--- begin TEXT BLOCK ---
Mary Poppins Returns

I grew up watching Mary Poppins. She was the magical Nanny we all wanted to waft in on an umbrella and fix our everyday boring lives. Unfortunately that didn’t happen and I was left with just Mary Poppins once or twice a year on TV.

When I heard they were making a sequel to a much beloved film I have to admit I was a bit worried and while Mary Poppins Returns isn’t as bad as I thought it could be, it’s not a patch on the original.

While no specific year is mentioned, apparently the film is set in the mid-1930s, around 25 years after the events of the first film and sees Ben Whishaw star as a grown Michael Banks, his wife has not long passed away and he’s struggling to cope look after his 3 children and run the family home.

Michael has forgotten to make 3 loan payments and the bank is foreclosing on the house, giving them just 5 days to get the money or get out.

And that is basically the story.

There’s not much to it at all, the adults need to find a share certificate and lighten up a little, the kids need to stop acting like adults and lighten up a little so along comes Mary Poppins to wave her magic umbrella and fix everything.

The problem with Mary Poppins Returns is that it lacks the warmth and charm of the original. I found very little humour in it (I don’t think I laughed once)  and I had to reach for a hanky at one point thanks to an excellent Withenshaw who is wasted is this film.

Emily Blunt’s clipped could-cut-glass English accent has none of the undercurrent of love that Julie Andrews’ version has. In fact the only reason we know Blunt’s Poppins isn’t a right bitch is down to a few knowing looks in various shiny surfaces.
--- end TEXT BLOCK ---
--- begin ROWS ---
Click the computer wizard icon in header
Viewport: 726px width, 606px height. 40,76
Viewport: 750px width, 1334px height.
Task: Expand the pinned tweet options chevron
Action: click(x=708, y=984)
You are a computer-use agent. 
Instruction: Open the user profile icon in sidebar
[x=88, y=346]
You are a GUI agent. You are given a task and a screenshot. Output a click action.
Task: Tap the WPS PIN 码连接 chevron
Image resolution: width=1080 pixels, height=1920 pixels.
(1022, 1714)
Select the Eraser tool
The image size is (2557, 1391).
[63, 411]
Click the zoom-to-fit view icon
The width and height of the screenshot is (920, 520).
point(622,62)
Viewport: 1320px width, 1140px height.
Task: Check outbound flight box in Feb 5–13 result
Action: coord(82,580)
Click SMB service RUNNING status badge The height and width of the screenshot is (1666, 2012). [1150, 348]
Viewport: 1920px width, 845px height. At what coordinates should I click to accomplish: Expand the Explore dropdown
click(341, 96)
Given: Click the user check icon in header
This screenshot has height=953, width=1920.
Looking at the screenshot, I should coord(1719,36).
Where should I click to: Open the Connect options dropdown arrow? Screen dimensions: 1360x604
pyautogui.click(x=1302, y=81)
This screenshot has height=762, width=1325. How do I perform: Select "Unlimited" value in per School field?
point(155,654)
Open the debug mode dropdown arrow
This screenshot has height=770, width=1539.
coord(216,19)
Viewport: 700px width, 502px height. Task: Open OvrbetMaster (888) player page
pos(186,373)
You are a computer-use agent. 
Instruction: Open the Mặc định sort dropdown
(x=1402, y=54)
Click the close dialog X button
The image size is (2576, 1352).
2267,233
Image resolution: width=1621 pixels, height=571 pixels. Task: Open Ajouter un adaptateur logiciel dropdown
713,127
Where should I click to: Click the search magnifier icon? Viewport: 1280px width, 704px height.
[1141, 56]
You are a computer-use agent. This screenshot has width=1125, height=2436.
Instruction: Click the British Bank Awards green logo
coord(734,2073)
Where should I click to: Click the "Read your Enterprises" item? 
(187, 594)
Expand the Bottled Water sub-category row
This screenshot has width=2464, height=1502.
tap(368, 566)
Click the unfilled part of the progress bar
--- end ROWS ---
• EXERCISE REQUIREMENTS:
1. Copy word for word the part of the Mary Poppins Returns review that opens with the words containing "When I heard" and closes with "basically the story.".
2. According to the Mary Poppins Returns review, which actor plays the grown Michael Banks?

• SET OF ANSWERS:
1.
When I heard they were making a sequel to a much beloved film I have to admit I was a bit worried and while Mary Poppins Returns isn’t as bad as I thought it could be, it’s not a patch on the original.

While no specific year is mentioned, apparently the film is set in the mid-1930s, around 25 years after the events of the first film and sees Ben Whishaw star as a grown Michael Banks, his wife has not long passed away and he’s struggling to cope look after his 3 children and run the family home.

Michael has forgotten to make 3 loan payments and the bank is foreclosing on the house, giving them just 5 days to get the money or get out.

And that is basically the story.

2. Ben Whishaw